Перед мысленным взором крутилась сцена из нашумевшего германского боевика «Небеса в огне». Помните, когда Рудольф Кауфман падает на колени возле изуродованного флуггера и кричит навстречу дождю: «Ихь лебе! Я жив! Я жив!» Ни черта вы не помните…
Тот бой обошелся нам в четыре «Андромеды», один «Горыныч» и пять пилотов. Правда, с «Синдикатом» разменялись один к одному, что просто удивительно, учитывая изначальный расклад сил. Двоих записал на свой счет Сантуш, по одному Тосанен и Манильо. И одного на тот свет отправил ваш покорный слуга. Да-да! Ясен пень, на флоте подобную победу никогда не засчитали бы, но здесь понятия сильно проще.
Дело вышло неожиданно кровавым. Все пилоты на три дня повязали черные платки на рукава, а в ангарах вывесили черные флаги. Такая вот показушная солидарность. Но уж лучше так, чем никак. На их месте мог оказаться любой.
Мою «Андромеду» страшно изуродовали. Дырявая плоскость и рваный борт, плюс сильно прогоревшие дюзы. Зато весь груз уцелел. И, что важнее, уцелел я, даже в лазарет ложиться не пришлось.
Через два дня меня вызвал Роблес.
— Здравствуйте, здравствуйте, Румянцев! Выпьете? У меня припасен коньячок.
— Спасибо, с удовольствием.
— Да вы присаживайтесь. Вот… пейте. Это «Арарат». Люблю, знаете ли, российские коньяки. Как здоровье?
— Вроде бы неплохо. Уши еще побаливают, но это издержки профессии.
Поговорили о необязательном. Слава богу, что на орбитальной станции невозможно трепаться о погоде! Столько времени экономится! Потом Роблес перешел к делу.
— Вот что, Румянцев. Мы тут с коллегами посовещались и я решил: переводим вас в истребители!
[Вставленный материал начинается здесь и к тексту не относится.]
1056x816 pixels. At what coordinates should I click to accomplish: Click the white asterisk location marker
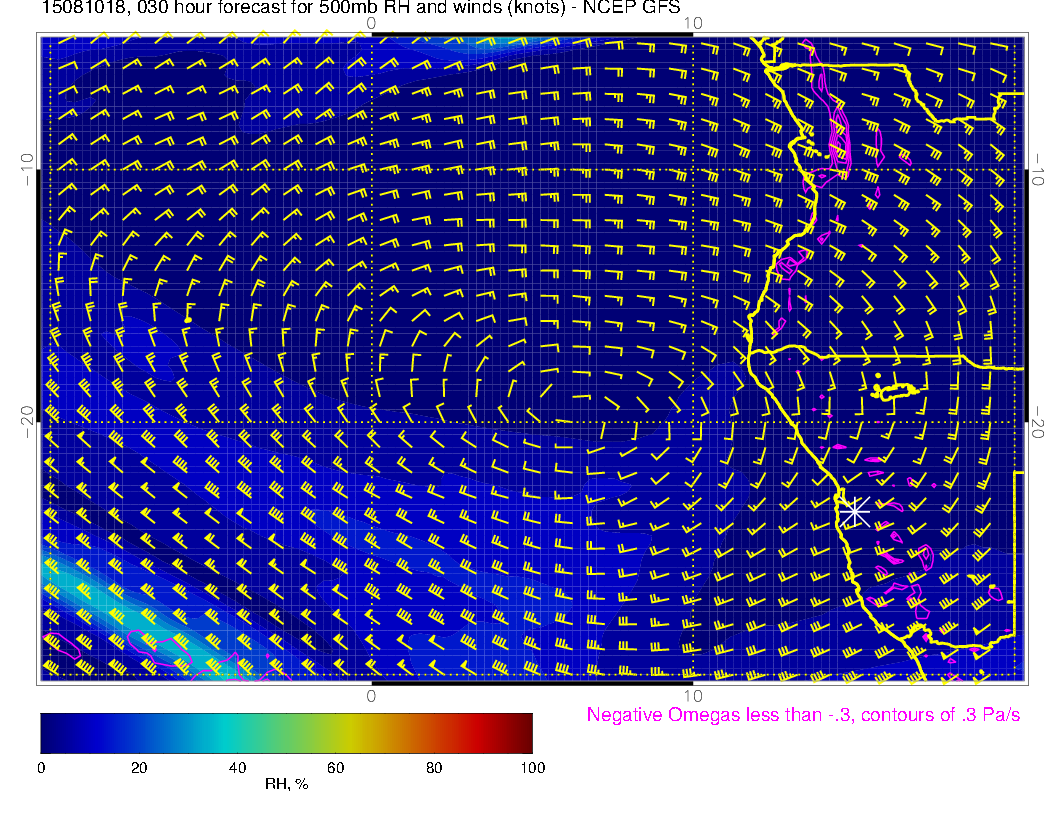(x=853, y=511)
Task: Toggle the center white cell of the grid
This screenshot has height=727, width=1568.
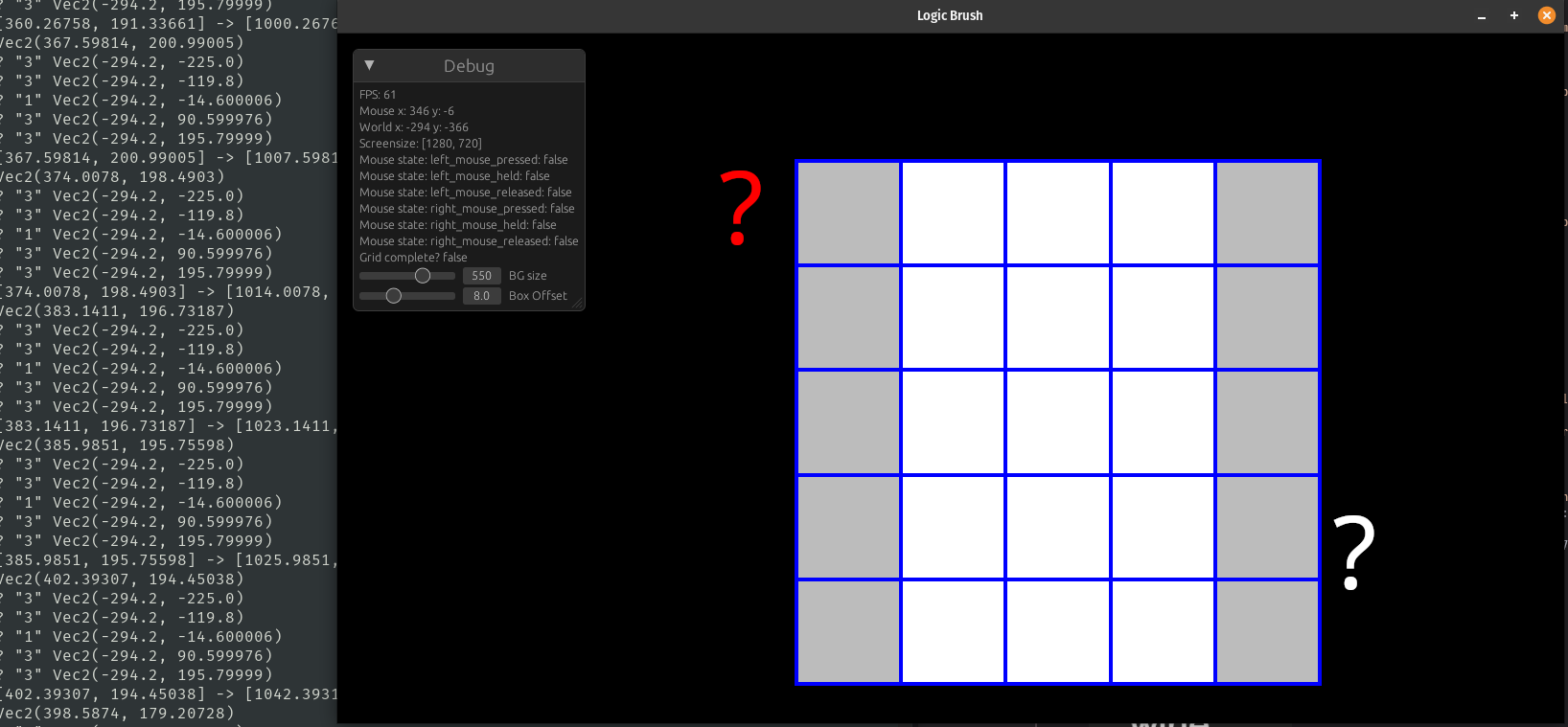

Вы вроде бы выражали желание, я помню. Ну а ваш последний… пардон, крайний полет со всей наглядностью доказал, что держать вас на транспорте — преступление перед концерном! Неэффективное использование кадров! Как насчет «Хагена»?
Я до того обалдел, что немедленно попросил у Роблеса сигару. Увидел в баре коробку и попросил.
— Курите на здоровье! — неловко скаламбурил херенте супериор и поднес зажигалку.
Глава 5
ХАЛТУРА И СОПУТСТВУЮЩИЕ РАДОСТИ
Август 2621 г.
Орбитальная база «Тьерра Фуэга»
Тремезианский пояс, система Лукреции, планета Цандер
«Концерн „Aurora“ („Аврора“ — богиня утренней зари в древнегреческой мифологии) по-прежнему остается флагманом авиакосмической отрасли Атлантической Директории. Согласно официальному рекламному буклету концерна объем производства одних только тяжелых транспортных флуггеров G-95 „Андромеда“ всех модификаций в 2620 году превысил 300 единиц. Согласно имеющимся у нас агентурным данным, цифра представляется даже заниженной, поскольку в предыдущие годы ряд сделок на поставки этих флуггеров не фиксировался в официальной отчетности».
Военная промышленность так называемых «некомбатантов» Объединенных Наций. Общий обзор Отдела политической разведки при Благом Совещании.
Как выяснилось, работая на концерн можно очень кудряво устроиться!
После памятной стычки с «Синдикатом» я пересел, точнее, меня пересадили на «Хаген», под аккомпанемент моего хрустального, радостного смеха.
Счастью не было предела! Германский тяжеловес мало походит на «Горыныч», который в те годы представлялся пределом мечтаний, но все же после «Андромеды» прикосновение к буграм его адаптивного противоперегрузочного кресла показалось объятием сладчайшей гурии.
Вдумайтесь, товарищи: ис-тре-би-тель!
Какой бы он ни был, с транспортником не сравнить.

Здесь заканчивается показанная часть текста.